About 10 Taipei fire agency divers were looking for any more bodies that may be at the cold river bottom. A crane was used to bring the rear section of the plane to the shore Wednesday night. The fuselage was largely dismantled by hydraulic rescue tools and now lay alongside recovered luggage.

At midday Thursday, about a dozen relatives of Taiwanese victims arrived at the riverbank in the capital to perform traditional mourning rituals. Accompanied by Buddhist monks ringing brass bells, they bowed to the river and held aloft cloth inscriptions tied to pieces of bamboo meant to guide the spirits of the dead to rest.

Police diver Cheng Ying-chih said search and rescue efforts were being hampered by “zero visibility” in the turbid river and cold water temperatures that were forcing divers to work on one-hour shifts.

He said the front of the plane had broken into numerous pieces, making the job all the more difficult.

“We’re looking at a very tough search and rescue job,” Cheng told reporters gathered on the river bank beside the wreckage where luggage had been removed and placed in neat rows.

The mangled rear part of the fuselage lay upside down, its wings and tail assembly sheared off and multiple holes torn into its side.

Soldiers and rescue workers worked to shore up the bank with sandbags and steel plates in preparation for lifting further wreckage under cloudy skies. Relatives of some of the Taiwanese victims were expected to visit the scene to carry out traditional Buddhist mourning rituals.

The pilots’ actions in the flights final moments have led to speculation that they attempted to avoid high-rise buildings by following the line of the river and then banked sharply in an attempt to bring it down in the water rather than crash on land. Taiwan’s aviation authority said it had no evidence of that.

Both the administration and the airline, Taipei-based TransAsia Airways, declined to speculate on causes for the crash at about 10:55 a.m. Wednesday near the capital city’s downtown airport. The plane’s black box was found overnight. The pilots’ bodies have not yet been recovered.
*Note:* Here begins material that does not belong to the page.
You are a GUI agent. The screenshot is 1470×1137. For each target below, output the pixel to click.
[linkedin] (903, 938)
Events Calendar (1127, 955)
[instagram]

The crashed aircraft, which is less than a year old, had once changed an engine, TransAsia Airways Vice President Wang Cheng-chung told a news conference Wednesday. He said the original one was returned to the manufacturer, Pratt & Whitney Canada, after a glitch was found.

“P&WC gave a complete, brand new engine to TransAsia . and installed it for us,” Wang said.

The engine was replaced in April before the aircraft went into use, an airline publicist said.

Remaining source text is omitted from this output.